Some limitations of the current meta-analysis warrant discussion. First and foremost, the PR was largely determined as the difference between baseline and endpoint, rather than the difference in benefit between the placebo and non-treatment (observation only) groups. Secondly, although there are many treatments for OA, such as pharmacological, non-pharmacological, surgical, and complementary treatments, based on the limited number of studies reporting on objective function measures, we were only able to examine a limited selection of pharmacological interventions rather than all treatments for OA. Some of the included treatments are largely considered minimally effective to ineffective for the treatment of OA. Thirdly, due to the lack of reporting in one study, we could not be sure that all participants in the analysis were blinded to treatment; this might cause differences between unblinded patients and blinded ones in their way of reporting treatment responses. Some important treatments for OA, such as exercise, patient education, and change of lifestyle, are not readily amenable to a blinded placebo or sham intervention. In the absence of a blinded placebo-controlled randomized study, it is very difficult to estimate the true PR for different measures. For this reason, we focused on pharmacological trials for this meta-analysis, the majority (20 of 21) of which blinded the trial participants; sensitivity analysis demonstrated no difference in the results when the one possibly unblinded study was eliminated. Fourthly, we only included 21 RCTs in this meta-analysis because of the requirement for the specified outcome measures. Compared to the large volume of clinical trials in OA, the dataset was relatively limited. Fifthly, the pooled results of four PRRs showed big overlaps among the 95% CIs. Although the characteristics of the data do not allow testing for statistically significant differences among the four PRRs, we speculate that incremental improvements in the trial design, in the form of lower PRs and/or lower PRRs, may increase the likelihood of observing a treatment effect and/or decrease the sample size needed to show a treatment effect. The routine adoption of objective outcome measures might provide stable effect sizes over time, despite varying PRs as demonstrated by recent meta-analyses of trials of anti-hypertension and anti-hyperglycemic drugs [40, 41].

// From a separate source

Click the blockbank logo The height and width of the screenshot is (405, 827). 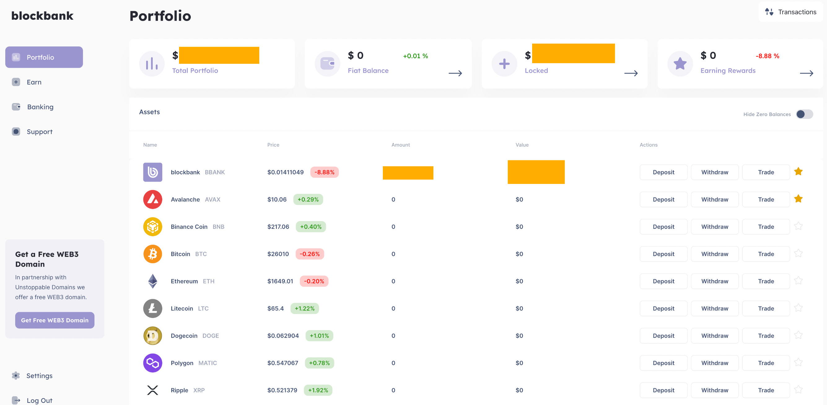pos(42,15)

It is important to emphasize that high heterogeneity was detected in several comparisons due to the variance among trials in methods, imputation of missing data, disease stage, study duration, and/or random variation [55]. To overcome this, a random effects model was chosen. In addition, it is widely recognized that negative trials are less likely to be published. Our analyses were limited to published and publicly available RCTs; therefore, estimates of PRs based on the published literature may be less than if all RCTs could be examined [56].

Conclusions

Our findings from published OA trials indicate that objective measures, such as walking time/distance, muscle strength, and ROM, have an equal or lower PR compared to subjective measures, such as PRO pain and PRO function. Moreover, for subjective measures alone, PRO function measures had lower PRs than PRO pain. In summary, function measures, both subjective and objective, were subject to less contextual effects in the form of placebo responses than pain measures in OA trials. Our results support the latest OMERACT-OARSI recommendation of a set of core domains that include measures of physical function in all clinical trials of hip and knee OA [57], and suggest that a greater use of function measures might enhance the success rates of pharmacological OA trials. The increasing availability and popularity of mobile health apps [58] should facilitate the acquisition of measured function data.